Scatterplot annotation

In this post, we are exploring ideas to mark clusters of points on a scatterplot for labelling purposes. Or in other words, how to draw polygons around scatterplots. We use ggplot2 for plotting and few different functions to generate the markings. The required packages are shown below. A custom ggplot2 theme is used to simplify the plot.

library(dplyr)
library(ggplot2)
library(ggforce)
library(ggalt)
data(iris)

theme_custom <- function (basesize=14) {
    theme_bw(base_size=basesize) %+replace%
        theme(
            panel.border=element_blank(),
            panel.grid=element_blank(),
            legend.position="top",
            legend.direction="horizontal",
		        legend.justification="right",
            strip.background=element_blank(),
            axis.ticks=element_blank(),
		        axis.title=element_blank(),
		        axis.text=element_blank()
        )
}

We are using the iris dataset using the three different species as groups/clusters.

iris %>%
  ggplot(aes(Petal.Length,Petal.Width,colour=Species))+
  geom_point()+
  theme_custom()

plot of chunk unnamed-chunk-5

Base

First we start by using base functions.

Ellipse

Perhaps the easiest approach is drawing confidence ellipse. All points are not guaranteed to be inside the ellipse. The default level is 0.95. Increasing this includes more of the points, but the ellipses may get too large. The nice thing about this approach is that it is not strongly affected by outliers. This is well suited for clusters where points have a large spread and overlap a lot.

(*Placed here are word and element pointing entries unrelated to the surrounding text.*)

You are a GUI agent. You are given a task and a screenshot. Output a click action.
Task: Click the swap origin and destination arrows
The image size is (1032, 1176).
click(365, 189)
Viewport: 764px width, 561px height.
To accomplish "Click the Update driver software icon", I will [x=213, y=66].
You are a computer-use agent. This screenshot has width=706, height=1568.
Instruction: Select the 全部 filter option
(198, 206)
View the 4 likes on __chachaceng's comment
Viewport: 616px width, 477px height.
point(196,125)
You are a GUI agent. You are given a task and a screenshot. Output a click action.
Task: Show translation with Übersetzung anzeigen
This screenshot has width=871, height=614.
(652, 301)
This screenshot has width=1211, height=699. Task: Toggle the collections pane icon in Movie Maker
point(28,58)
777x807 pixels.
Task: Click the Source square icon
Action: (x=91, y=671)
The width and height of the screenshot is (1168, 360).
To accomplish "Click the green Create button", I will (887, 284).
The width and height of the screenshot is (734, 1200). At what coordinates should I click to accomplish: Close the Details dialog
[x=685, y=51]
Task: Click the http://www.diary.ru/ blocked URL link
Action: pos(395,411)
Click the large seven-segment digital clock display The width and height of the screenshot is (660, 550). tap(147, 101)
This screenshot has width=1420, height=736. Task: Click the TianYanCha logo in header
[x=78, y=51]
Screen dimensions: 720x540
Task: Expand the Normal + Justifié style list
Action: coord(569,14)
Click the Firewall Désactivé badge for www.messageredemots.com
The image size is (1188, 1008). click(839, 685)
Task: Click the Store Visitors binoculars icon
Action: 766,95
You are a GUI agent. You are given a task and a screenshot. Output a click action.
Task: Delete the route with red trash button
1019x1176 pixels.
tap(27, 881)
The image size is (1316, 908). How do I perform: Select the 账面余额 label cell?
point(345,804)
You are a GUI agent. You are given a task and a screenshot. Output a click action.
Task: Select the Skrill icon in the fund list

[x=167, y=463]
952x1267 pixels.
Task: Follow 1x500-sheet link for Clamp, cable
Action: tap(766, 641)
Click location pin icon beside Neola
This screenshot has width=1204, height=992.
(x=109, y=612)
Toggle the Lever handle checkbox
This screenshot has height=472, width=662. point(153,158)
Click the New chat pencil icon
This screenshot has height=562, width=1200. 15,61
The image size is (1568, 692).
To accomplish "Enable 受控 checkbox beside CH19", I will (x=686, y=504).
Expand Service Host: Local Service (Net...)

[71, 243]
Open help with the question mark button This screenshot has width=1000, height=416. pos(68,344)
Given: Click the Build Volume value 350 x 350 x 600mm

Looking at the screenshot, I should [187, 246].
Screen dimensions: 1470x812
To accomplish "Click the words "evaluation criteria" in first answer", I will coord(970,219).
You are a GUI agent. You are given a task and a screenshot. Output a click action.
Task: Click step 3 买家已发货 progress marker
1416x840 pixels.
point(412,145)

ggplot(data=iris,aes(Petal.Length,Petal.Width,colour=Species))+
  geom_point()+
  stat_ellipse(level=0.95)+
  theme_custom()

plot of chunk unnamed-chunk-6

Fig. 1: Clusters marked by 95% confidence ellipse.

For most part, this is the easiest approach and good enough.

Convex hull

The outermost points in a point cloud can be connected to form a polygon referred to as the convex hull of a point cloud. The convex hull can be computed using the base function chull(). This can be used in a dplyr pipeline as shown below.

hull <- iris %>% group_by(Species) %>%
  slice(c(chull(Petal.Length,Petal.Width),
          chull(Petal.Length,Petal.Width)[1]))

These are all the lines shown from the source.